Mr. Speaker, first let me thank members from all sides of the House who have added productively to the debate on this issue.
Bill C-470 seeks to add two ingredients to charity executive pay: reason and accountability. Salaries would have to be within reason, or the minister could take action in the interests of donors and taxpayers who often have no direct say on how their money is spent. Greater accountability will come with the disclosure of every charity's top five income earners and their salaries.
The government did make progress last year by requiring more detailed ranges of salaries, but no corporate CEO could get away with saying he just made over $350,000. Donors are paying the bill and deserve the names, positions and amounts, like any shareholder. Arguments for continued secrecy have largely withered over the past several weeks. It is simply not tenable for charities who rely on the faith and trust of donors to say they deserve salary secrecy that is unthinkable in either the government or corporate sector.
The promise of Bill C-470 is that donor awareness may be a cure for the high salaries and costs that are shrinking every donor dollar today. Bill C-470 also aims to add a measure of reason and restraint to charitable salaries. It does not seek to impose a hard cap, but simply to provide a long-overdue mechanism for the minister to restrain excessive compensation. The minister would retain the absolute discretion to act in the interests of both the cause and the donor community.
Diversionary concerns about the potential impact on the top salaries of professors and surgeons at universities and hospitals are not well founded, as most of these institutions have separate charitable foundations. For those that do intermingle operating and fundraising activities, the minister can make the obvious distinction.
Fewer than 1% of Canadians earn $250,000 a year. Charities rely on the generosity of the other 99% and need to justify the exorbitant pay of their fundraisers. When one executive was reported to have received millions of dollars in salary incentives and severance, the excuses poured in from charities: “We have to attract fundraising talent from the U.S.”; “We cannot find competent people who would work for under a quarter million a year”. Other organizations have even argued that young people will not go into charity work if they cannot make a lot of money. I wonder if I am alone in finding this somewhat ironic.

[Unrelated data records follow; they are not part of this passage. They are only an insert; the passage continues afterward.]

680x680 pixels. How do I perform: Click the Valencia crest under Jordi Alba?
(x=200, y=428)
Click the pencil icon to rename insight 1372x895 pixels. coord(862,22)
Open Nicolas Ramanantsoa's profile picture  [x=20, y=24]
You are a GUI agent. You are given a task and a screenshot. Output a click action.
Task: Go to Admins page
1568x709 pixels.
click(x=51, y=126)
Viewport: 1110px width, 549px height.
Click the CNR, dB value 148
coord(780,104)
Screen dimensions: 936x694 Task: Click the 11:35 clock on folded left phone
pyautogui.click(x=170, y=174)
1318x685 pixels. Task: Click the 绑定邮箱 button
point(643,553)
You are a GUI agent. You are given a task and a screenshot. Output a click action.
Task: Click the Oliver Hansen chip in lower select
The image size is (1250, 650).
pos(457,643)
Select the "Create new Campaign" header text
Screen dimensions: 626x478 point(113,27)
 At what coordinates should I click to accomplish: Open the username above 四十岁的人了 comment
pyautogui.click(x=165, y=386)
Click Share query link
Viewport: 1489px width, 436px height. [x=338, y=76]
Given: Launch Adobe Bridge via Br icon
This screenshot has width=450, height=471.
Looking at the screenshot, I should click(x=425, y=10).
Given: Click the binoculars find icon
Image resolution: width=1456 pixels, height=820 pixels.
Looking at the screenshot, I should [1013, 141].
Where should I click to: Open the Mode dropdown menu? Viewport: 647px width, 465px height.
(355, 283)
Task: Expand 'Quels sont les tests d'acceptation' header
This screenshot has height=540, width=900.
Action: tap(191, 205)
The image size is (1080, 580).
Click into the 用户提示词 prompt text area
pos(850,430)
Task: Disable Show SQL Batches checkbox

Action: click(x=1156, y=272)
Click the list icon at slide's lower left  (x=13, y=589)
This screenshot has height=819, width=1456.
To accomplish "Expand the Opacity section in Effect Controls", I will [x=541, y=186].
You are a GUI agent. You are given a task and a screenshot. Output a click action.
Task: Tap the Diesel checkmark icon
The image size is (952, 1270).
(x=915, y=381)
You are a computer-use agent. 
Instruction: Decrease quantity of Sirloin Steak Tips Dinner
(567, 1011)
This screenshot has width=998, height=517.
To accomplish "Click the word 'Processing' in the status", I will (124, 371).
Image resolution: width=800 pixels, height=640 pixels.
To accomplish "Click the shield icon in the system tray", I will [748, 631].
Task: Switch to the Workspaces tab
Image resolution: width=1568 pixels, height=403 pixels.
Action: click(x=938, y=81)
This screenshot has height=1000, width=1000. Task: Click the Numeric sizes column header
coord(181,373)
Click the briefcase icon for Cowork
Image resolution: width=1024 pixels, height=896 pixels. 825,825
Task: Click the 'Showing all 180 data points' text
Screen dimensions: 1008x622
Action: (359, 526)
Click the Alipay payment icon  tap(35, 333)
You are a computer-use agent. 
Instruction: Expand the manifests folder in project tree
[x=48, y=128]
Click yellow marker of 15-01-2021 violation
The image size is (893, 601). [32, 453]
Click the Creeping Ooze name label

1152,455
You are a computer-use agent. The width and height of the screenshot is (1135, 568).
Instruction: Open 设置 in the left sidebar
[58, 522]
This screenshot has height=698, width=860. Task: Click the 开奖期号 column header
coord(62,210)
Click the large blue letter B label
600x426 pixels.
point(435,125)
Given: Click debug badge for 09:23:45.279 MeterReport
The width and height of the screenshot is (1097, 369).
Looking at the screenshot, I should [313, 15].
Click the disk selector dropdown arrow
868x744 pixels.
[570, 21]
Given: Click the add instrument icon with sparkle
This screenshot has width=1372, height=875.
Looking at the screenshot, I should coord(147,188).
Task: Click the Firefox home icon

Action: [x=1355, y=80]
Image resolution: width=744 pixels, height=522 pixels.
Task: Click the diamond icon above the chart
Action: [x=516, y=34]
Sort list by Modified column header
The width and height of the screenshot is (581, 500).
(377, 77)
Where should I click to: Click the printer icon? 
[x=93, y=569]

From 2000 to 2008, the number of donors in Canada was basically stagnant, growing by less than 1% annually. So the charitable sector is not attracting more donors. Total tax receipted donations grew by an average of only 5%, little better than the rate of inflation. So Canadians are donating more, but hardly enough to justify ballooning fundraising pay.
Published information with the CRA reveals even less connection between pay and performance. Without a single person reporting making over $250,000, one charity raises twice as much money at half the cost per dollar of the highest paying Toronto medical charity. So it is possible to run a charity without investment banker salaries. But exorbitant salaries are infectious and are spreading to charities great and small and even very small.
One small foundation that pays more than $350,000 actually hiked salaries by 69% over the last five years while revenue dropped 33%. Thirty-six cents of every dollar raised is now lost to fundraising and administration, double the rate of only five years ago. Paying astronomical salaries does not always deliver astronomical results. Many sports leagues have adopted salary caps to respond to similar situations where competition was raising costs far faster than revenue.
In conclusion, Bill C-470 asks the House to take a small step in curbing a free-for-all with donor and taxpayer money. Parliament alone can take a stand to safeguard the sacrifice of donors by insisting that charities deliver more transparency and ultimately more charity.